Chapter II - Seeds of Rebellion

 

Seeds of Rebellion     1760 - 1765


 
     Life, liberty and the pursuit of happiness were ideals which many citizens of the thirteen colonies fought and died for between the years of 1763 and 1790. Underlying these noble concepts, however, the drive for economic power most strongly motivated colonial rebellion against the encroachments of an increasingly aggressive British empire. Varied interest groups, including planters, merchants, farmers and artisans, banded together, challenged British authority, successfully fought a war for independence, and established the American republic. By 1790 a defeated England had relinquished control the Southern planters and New England merchants who exercised their newly won economic power throughout the colonies.
 
     What circumstances made the colonists revolt at this particular time? Perhaps conditions in England following the French and Indian War led to events which would affect colonists from frontier settlements in the foothills of the Appalachians to the coastal towns of Boston, Philadelphia, New York and Charleston - events which would forever alter the increasingly tense relationship between the empire and its colonies.
 
     King George III, enthroned in 1760, was an ambitious and conscientious ruler determined to restore some of the powers of the vast British empire. Even though most colonists thought of themselves as loyal and patriotic British subjects at the end of the French and Indian War, King George III and members of Parliament considered the rugged settlers to be little more than unruly children, a "heterogenous collection of contentious and uncooperative provincials" who needed the discipline and control of a firm father's hand. The British government first attempted to exercise this control with the Proclamation Line of 1763 which made the headwaters of rivers flowing into the Appalachian Mountains the temporary western boundary for settlement. Supposedly, this boundary would prevent clashes between Indians and the colonists who were forbidden to settle Indian lands until they were granted by treaty.
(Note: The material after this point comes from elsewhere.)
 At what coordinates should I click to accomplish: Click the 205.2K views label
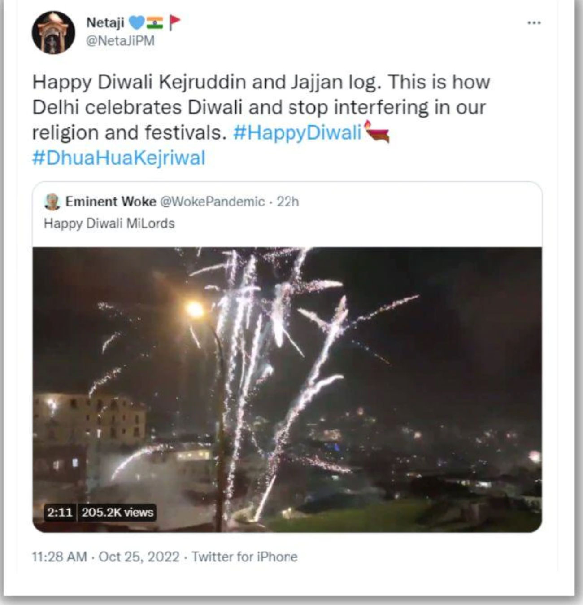(117, 513)
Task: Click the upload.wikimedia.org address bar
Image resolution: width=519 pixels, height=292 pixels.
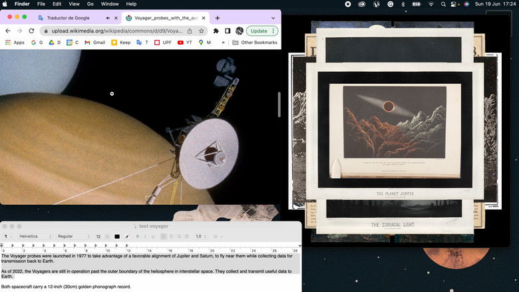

However, many bold colonists presumptuously established settlements west of the proclamation line, ignoring this unenforceable regulation.
 
     Assuming that the simple proclamation of a boundary line had resolved the nagging matter of land squabbles between Indians and colonists, the British turned their attention to a larger and more immediate problem - the huge debt incurred during the French and Indian War which nearly doubled England's national debt from 73 million pounds to 137 million pounds. Since the colonists were virtually untaxed, English land owners bore the heavy burden of taxation. Now it seemed only fair that the colonists should share the excessive taxes required to administer and defend the distant colonies. As a result, England's newly appointed Prime Minister, George Grenville, put into effect an imperial policy designed to reform the irresponsible colonies. He established a permanent military force in the colonies, transferred the regulation of precarious Indian relations from colonial governments to imperial officials and denied colonies the right to issue their own paper money. Also taking effect during this period, the 1764 Sugar Act doubled the amount of tax colonists had to pay for imported molasses. To control the colonists' outrage at the prospect of having to pay twice as much, the act also established the complex political and military structure which would be necessary to enforce collection of duties.
 
     Although eight alarmed colonial legislatures petitioned Parliament to repeal the Sugar Act, neither Grenville nor members of Parliament had any reservations about Great Britain's right to levy taxes on the colonies. Grenville firmly believed that government derived legitimacy from the consent of the people; however, his definition of consent was directly opposite that of the colonists. Americans believed that they should be represented only by men whom they or their "property-holding neighbors" had actually elected. Grenville, however, insisted that because Parliament represented all English subjects wherever they resided, the colonists were adequately represented, and their consent could simply be assumed.